Next, outer cup 31 and inner cup 32 are set to their ascended positions, and complex nozzle 4 is arranged at the position where discharging of developing solution should be started, which is, for example, slightly outside the periphery of wafer W on one side of wafer W and is slightly higher than the surface of wafer W (referred to as the start position).

Then, complex nozzle 4 is moved to above the center of wafer W while wafer W is rotated around a vertical axis at a rotation rate of 500 rpm, for example (step S1 in FIG. 6).

Next, while a small amount of the rinse liquid, e.g., pure water, is supplied from surface treatment liquid nozzle 4 c to wafer W, complex nozzle 4 is moved toward the start position at the periphery of wafer W. Thus, the pre-wet processing over the entire wafer W surface, that is, the processing for improving the wettability of the wafer surface is performed, attaining the state where the developing solution supplied thereafter will quickly spread over the surface of wafer W (steps S2 and S3 in FIG. 6).
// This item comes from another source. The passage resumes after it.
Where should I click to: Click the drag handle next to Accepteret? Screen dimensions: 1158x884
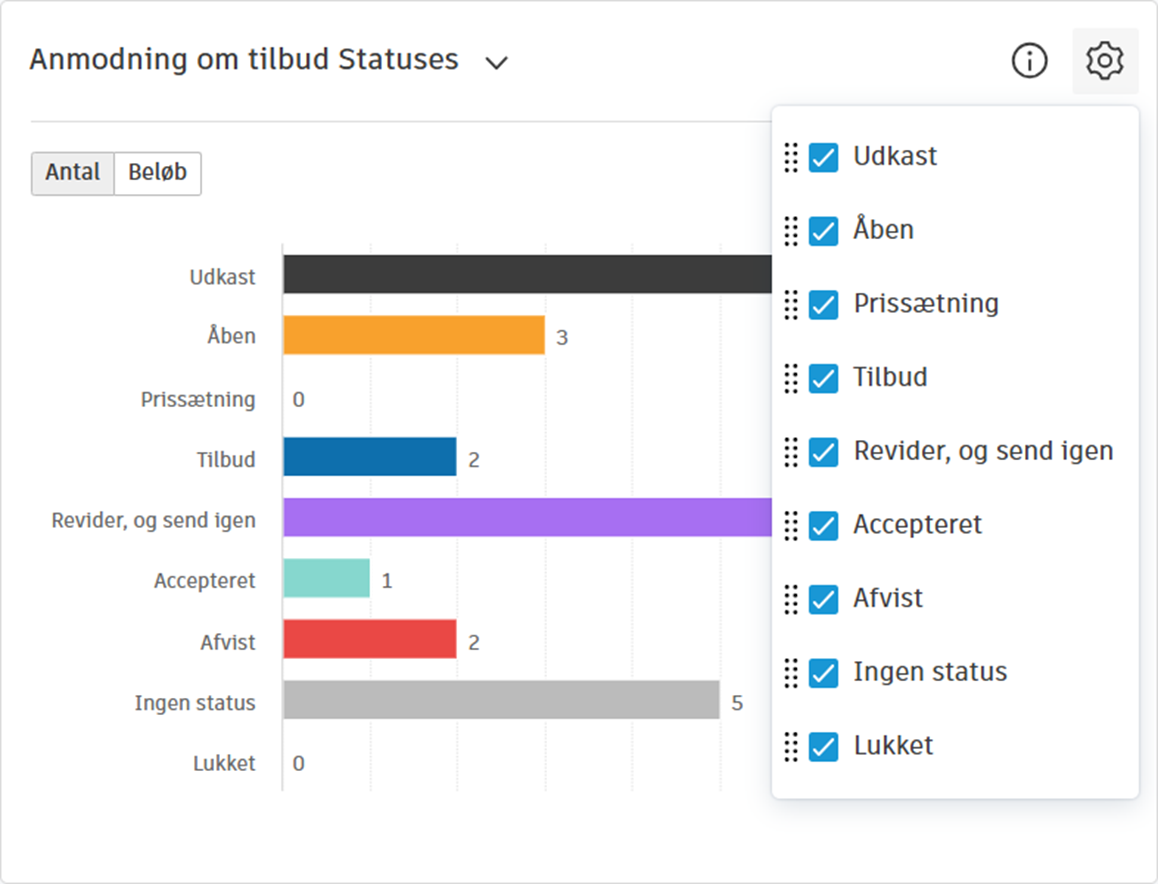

Complex nozzle 4 (developing solution nozzle 4 a) moved to the start position as shown in FIG. 7A waits for a prescribed time (step S4 in FIG. 6; 0.1 seconds in FIG. 6). Thereafter, as shown in FIG. 7B, complex nozzle 4 starts supplying the developing solution from developing solution nozzle 4 a (step S5 in FIG. 6), and moves toward the center of wafer W while maintaining supply of the developing solution (step S6 in FIG. 6).

For example as schematically shown in FIG. 8, developing solution D discharged in a strip shape is arranged from the outside toward the inside of wafer W without creating a gap, so that developing solution D is spirally supplied over the entire surface of wafer W. As shown in FIG. 9, developing solution D spreads outward on the surface of rotating wafer W due to centrifugal force, thereby forming a thin liquid film on the surface of wafer W.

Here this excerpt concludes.